California’s latest energy crisis has several causes. For one, 9 gigawatts of gas generation—enough to power 6.8 million homes—was retired in recent years. Over that same period, the state’s grid integrated more solar power, which without sufficient battery storage can be less reliable than the fossil fuels that drive global warming.

In recent days, California’s worst heatwave in decades sent sweltering residents scrambling for their air conditioners. Typically, demand increases in the evening just as power from solar falls off. Batteries that store excess solar power can ease demands on the system at night, according to Adam Gentner, a vice president at German battery supplier Sonnen.

But there aren’t enough batteries installed on California’s grid right now. So power was curtailed Friday and Saturday, and may have to be cut again Wednesday.

California’s grid operator estimates that as much as 12 gigawatts of batteries would eventually be needed to store enough renewable energy to help maintain the balance between supply and demand. That’s a huge jump from the more than 500 megawatts worth of batteries operating in the state at the end of last year.
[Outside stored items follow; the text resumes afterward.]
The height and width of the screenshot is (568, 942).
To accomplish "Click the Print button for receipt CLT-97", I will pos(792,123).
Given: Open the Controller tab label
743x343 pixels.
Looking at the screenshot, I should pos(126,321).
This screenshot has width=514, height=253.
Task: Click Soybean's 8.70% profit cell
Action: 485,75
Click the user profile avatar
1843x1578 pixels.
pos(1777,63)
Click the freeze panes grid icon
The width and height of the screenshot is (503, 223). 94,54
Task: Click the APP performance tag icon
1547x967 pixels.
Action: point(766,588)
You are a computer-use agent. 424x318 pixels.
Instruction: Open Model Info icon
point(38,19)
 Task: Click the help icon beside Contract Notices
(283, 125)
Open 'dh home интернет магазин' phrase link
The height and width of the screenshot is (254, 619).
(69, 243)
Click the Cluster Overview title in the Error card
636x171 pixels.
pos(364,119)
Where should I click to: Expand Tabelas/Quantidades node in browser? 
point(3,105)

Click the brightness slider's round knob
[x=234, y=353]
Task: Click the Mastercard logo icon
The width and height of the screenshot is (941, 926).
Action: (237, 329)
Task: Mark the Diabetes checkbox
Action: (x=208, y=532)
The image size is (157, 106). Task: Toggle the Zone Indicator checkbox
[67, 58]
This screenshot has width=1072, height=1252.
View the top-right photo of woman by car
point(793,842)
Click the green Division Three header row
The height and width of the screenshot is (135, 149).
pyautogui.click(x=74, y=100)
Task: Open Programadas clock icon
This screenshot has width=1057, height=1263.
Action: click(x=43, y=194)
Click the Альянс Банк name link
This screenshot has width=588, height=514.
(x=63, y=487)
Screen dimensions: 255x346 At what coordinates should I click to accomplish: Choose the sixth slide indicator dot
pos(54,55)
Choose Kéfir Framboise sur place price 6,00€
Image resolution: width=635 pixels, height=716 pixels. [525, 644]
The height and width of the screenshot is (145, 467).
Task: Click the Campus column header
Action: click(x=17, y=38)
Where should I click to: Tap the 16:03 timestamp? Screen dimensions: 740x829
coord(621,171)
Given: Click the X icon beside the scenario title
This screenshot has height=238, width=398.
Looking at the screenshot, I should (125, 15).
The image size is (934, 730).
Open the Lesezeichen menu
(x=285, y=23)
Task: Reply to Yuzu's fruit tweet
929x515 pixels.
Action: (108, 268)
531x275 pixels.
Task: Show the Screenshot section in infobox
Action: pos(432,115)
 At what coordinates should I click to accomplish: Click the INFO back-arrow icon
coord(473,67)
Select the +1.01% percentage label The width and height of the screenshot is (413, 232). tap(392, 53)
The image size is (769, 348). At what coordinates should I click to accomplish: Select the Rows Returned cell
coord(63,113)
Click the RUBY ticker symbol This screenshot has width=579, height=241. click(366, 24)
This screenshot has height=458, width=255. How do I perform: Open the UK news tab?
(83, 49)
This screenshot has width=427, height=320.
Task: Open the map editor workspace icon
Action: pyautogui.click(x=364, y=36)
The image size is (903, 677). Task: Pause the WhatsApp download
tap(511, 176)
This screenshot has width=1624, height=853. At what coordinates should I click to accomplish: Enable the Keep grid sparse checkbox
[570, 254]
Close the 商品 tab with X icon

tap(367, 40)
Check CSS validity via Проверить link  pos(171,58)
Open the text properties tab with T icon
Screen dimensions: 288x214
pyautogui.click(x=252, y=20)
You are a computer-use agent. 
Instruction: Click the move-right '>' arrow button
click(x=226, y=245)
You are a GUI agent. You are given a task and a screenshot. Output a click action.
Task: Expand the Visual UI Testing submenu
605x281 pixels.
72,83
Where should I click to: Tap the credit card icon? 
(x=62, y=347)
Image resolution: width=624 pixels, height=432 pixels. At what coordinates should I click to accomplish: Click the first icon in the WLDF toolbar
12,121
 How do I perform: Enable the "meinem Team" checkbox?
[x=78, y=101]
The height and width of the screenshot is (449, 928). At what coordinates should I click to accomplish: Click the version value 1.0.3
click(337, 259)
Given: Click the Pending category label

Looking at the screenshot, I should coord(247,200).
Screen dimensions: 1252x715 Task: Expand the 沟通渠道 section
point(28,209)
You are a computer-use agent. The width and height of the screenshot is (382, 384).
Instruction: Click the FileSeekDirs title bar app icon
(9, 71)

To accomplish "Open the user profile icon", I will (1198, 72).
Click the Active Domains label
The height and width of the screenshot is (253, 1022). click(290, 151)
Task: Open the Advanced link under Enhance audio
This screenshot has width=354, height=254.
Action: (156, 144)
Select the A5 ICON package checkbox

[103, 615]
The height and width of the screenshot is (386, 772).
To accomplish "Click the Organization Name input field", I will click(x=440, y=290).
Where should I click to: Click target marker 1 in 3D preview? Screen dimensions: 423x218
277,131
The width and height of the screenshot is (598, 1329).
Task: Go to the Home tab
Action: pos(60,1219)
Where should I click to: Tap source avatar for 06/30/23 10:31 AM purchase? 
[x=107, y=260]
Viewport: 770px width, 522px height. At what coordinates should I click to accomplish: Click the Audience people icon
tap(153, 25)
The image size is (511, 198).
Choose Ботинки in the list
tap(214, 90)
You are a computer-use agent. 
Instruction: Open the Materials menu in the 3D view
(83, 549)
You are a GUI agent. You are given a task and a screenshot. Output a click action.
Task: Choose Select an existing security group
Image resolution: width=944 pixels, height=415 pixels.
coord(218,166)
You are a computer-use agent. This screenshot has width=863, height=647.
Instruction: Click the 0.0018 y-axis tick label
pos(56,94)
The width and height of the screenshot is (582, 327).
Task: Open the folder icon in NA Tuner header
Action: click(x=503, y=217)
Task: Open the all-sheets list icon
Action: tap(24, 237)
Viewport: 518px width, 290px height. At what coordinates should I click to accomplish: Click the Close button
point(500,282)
At about $400 a kilowatt-hour and using 4-hour batteries, the entire effort could cost California close to $19 billion, according to Toby Shea, a senior credit officer at Moody’s Investors Service.

Meanwhile, only 4.6 gigawatts of energy storage is expected to be built in 2020—worldwide. The vast majority of that will come from batteries.

“If California wants to take renewable growth seriously, it has to commit to batteries, or something else,” Shea said in an interview.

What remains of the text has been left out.